Jeugdhulp mag ten eerste alleen aan vreemdelingen zonder geldige verblijfstitel worden geboden, zolang deze vreemdeling jonger dan 18 jaar is. Ouders zonder geldige verblijfstitel zijn dus uitgesloten van de aanspraak op jeugdhulp. Concreet betekent dit dat ouders geen recht hebben op bijvoorbeeld opvoedingsondersteuning. Dat kan tot onwerkbare en zeer onwenselijke situaties leiden. Het is immers vaak van cruciaal belang dat de ouders worden betrokken in het hulptraject dat is ingezet voor het kind. Daarbij is het uitsluiten van de ouders zonder geldige verblijftitel in strijd met het IVRK. Daarin is namelijk bepaald dat de overheid ouders indien nodig opvoedondersteuning moet bieden. Hoewel ouders zonder geldige verblijfstitel volgens de nationale wetgeving dus geen aanspraak kunnen maken op jeugdhulp, kan ik me voorstellen dat het college indien noodzakelijk (en met een beroep op het IVRK) toch een voorziening voor opvoedingsondersteuning toekent. Feit blijft wel dat de financiering daarvoor ontbreekt.

Jeugdigen worden bij voorkeur niet in een pleeggezin geplaatst

Een tweede restrictie is dat jeugdigen zonder geldige verblijfstitel alleen in een pleeggezin worden geplaatst als dat in het belang van de ontwikkeling van die jeugdige noodzakelijk is. Als het college het verblijf bij een pleegouder nodig vindt, moet het college in het besluit aangeven waarom het verblijf in een accommodatie van een jeugdhulpaanbieder niet voldoende is. Achterliggende gedachte is dat verblijf in een gezin meer aanleiding geeft tot hechting in de Nederlandse samenleving, terwijl juist zoveel mogelijk voorkomen moet worden dat er verwachtingen worden gewekt omtrent het verblijf. Ook hier vraag ik me af of deze restrictie op basis van andere nationale en internationale wetgeving wel gesteld mag worden. Hoewel de wetgever aangeeft dat er geen sprake is van uitsluiting of discriminatie, gelden voor kinderen zonder geldige verblijfstitel andere regels dan voor kinderen die wel rechtmatig in Nederland verblijven. Ik vraag me af of er dan wel sprake is van een gelijke behandeling.

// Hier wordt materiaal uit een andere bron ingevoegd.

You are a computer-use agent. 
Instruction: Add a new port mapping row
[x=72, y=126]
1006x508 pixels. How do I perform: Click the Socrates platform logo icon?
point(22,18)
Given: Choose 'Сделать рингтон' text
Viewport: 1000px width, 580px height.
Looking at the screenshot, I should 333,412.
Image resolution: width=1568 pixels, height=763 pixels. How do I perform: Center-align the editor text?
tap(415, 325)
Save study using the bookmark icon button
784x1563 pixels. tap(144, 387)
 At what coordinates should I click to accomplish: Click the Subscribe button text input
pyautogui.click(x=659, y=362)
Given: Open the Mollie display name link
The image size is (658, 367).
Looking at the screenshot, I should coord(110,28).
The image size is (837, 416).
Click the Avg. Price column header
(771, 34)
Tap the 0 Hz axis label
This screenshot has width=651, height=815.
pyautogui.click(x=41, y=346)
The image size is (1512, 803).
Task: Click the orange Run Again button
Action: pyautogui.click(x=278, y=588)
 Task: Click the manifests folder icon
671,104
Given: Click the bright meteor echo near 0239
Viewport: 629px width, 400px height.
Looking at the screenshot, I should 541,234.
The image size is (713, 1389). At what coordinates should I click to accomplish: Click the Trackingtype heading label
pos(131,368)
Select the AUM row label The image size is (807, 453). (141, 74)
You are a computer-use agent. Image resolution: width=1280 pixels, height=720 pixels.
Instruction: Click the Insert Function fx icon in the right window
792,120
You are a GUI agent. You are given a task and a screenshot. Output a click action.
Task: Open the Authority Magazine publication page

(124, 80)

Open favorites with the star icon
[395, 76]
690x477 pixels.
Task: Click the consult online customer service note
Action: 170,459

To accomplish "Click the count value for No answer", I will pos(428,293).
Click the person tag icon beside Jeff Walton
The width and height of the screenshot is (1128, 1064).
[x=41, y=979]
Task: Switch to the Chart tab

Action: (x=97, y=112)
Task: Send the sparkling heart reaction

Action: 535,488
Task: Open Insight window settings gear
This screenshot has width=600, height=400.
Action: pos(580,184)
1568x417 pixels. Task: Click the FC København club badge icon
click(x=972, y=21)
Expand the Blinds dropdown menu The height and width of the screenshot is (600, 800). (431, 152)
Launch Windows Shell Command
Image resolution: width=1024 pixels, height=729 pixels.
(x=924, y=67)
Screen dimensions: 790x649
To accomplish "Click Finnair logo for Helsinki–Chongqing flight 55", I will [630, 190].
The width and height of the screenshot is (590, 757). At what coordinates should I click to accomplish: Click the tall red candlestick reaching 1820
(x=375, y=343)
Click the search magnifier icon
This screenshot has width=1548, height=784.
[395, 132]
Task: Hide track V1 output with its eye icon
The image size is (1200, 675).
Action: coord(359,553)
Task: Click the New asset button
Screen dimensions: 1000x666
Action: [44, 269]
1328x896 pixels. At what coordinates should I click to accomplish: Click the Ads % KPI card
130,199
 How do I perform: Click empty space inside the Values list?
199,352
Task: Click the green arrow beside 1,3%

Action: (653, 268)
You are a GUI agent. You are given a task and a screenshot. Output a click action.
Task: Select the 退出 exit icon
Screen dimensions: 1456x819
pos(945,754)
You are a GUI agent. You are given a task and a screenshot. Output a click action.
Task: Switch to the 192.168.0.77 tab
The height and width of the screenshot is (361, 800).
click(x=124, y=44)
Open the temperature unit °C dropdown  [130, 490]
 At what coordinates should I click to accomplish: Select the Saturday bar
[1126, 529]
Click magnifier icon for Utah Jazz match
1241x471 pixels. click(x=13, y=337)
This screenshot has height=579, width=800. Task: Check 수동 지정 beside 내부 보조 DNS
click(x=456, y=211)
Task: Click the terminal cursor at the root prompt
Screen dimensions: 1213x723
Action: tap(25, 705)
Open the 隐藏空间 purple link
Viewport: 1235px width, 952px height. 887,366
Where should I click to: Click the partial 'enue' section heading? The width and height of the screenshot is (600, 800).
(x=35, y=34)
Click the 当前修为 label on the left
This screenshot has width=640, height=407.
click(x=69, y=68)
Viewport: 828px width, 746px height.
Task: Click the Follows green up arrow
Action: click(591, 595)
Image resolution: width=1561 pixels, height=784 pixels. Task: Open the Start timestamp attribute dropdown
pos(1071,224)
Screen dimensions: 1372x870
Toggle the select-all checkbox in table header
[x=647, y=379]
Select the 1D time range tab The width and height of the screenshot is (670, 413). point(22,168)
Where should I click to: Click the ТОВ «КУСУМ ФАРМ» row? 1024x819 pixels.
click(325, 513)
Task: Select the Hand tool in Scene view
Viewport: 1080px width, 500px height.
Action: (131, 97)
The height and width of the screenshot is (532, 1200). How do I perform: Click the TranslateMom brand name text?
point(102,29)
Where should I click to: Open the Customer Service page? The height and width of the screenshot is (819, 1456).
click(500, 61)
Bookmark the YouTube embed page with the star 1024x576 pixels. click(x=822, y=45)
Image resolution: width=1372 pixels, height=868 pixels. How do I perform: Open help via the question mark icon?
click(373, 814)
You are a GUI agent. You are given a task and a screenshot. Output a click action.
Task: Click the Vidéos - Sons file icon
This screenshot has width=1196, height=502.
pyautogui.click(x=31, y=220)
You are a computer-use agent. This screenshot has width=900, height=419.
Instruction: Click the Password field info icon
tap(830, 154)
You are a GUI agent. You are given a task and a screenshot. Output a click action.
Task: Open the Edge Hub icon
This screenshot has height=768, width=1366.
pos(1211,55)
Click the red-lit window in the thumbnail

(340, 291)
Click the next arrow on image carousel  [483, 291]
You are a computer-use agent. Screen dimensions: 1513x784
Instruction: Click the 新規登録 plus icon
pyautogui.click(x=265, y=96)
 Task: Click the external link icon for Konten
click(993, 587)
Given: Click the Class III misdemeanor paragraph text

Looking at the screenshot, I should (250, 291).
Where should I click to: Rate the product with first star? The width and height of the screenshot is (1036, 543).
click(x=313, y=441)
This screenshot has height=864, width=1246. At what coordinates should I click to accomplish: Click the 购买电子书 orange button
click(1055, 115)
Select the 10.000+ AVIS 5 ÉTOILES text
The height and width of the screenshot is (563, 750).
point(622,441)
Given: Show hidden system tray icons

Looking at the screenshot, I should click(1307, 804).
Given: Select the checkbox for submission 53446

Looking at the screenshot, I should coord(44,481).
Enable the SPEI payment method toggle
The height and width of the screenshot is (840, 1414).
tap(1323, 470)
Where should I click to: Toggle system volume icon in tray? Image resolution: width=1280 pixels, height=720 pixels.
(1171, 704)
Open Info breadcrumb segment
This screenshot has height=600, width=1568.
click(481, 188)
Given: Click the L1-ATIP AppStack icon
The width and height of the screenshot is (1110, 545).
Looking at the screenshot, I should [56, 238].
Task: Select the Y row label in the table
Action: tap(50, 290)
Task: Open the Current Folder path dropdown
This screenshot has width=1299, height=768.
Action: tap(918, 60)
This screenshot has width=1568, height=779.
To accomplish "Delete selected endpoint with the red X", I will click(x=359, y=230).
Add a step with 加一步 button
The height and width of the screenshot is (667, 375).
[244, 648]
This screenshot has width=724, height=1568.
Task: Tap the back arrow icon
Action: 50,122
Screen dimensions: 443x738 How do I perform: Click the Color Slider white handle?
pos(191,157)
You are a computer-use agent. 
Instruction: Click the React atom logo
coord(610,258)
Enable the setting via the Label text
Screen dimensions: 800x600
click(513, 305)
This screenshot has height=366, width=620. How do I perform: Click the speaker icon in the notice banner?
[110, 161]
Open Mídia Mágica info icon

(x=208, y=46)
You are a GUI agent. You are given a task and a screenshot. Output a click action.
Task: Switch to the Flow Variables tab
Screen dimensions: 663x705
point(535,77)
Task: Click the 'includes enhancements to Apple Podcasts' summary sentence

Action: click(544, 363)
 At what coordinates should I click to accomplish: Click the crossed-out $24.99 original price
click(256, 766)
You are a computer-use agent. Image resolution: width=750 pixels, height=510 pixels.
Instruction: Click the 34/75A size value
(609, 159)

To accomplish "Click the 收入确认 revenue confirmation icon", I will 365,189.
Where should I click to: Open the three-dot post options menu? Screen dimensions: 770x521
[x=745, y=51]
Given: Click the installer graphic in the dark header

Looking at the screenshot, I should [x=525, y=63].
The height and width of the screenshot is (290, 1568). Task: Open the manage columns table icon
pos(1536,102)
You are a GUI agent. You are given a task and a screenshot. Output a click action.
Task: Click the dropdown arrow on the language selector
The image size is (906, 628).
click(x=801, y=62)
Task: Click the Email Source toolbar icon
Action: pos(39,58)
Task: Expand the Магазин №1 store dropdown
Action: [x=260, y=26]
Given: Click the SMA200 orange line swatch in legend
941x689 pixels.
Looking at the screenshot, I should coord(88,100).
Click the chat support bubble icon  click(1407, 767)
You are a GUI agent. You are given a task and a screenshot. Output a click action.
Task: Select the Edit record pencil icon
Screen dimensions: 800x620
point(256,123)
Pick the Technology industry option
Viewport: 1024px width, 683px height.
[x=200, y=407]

Jeugdhulp voor maximaal 6 maanden

Ten slotte geldt de restrictie dat de duur van de voorziening in overeenstemming moet zijn met de verwachte duur van het verblijf van de jeugdige in Nederland. Na een half jaar moet in ieder geval opnieuw beoordeeld worden of de jeugdhulp nog nodig is. Dit vanuit de gedachte dat de situatie van een niet-rechtmatig verblijvende jeugdige snel kan wijzigen. Als blijkt dat jeugdhulp nog aangewezen is, zal deze wel weer opnieuw verleend kunnen worden.

Conclusie

Alle in Nederland verblijvende jeugdigen (ongeacht de verblijfstatus) hebben dus tot ze 18 jaar zijn recht op jeugdhulp. Als de jeugdige geen geldige verblijfstitel heeft, worden er wel enkele beperkingen gesteld aan de toe te kennen voorzieningen voor jeugdhulp. Beperkingen die naar mijn mening in strijd zijn met nationale en internationale wetgeving.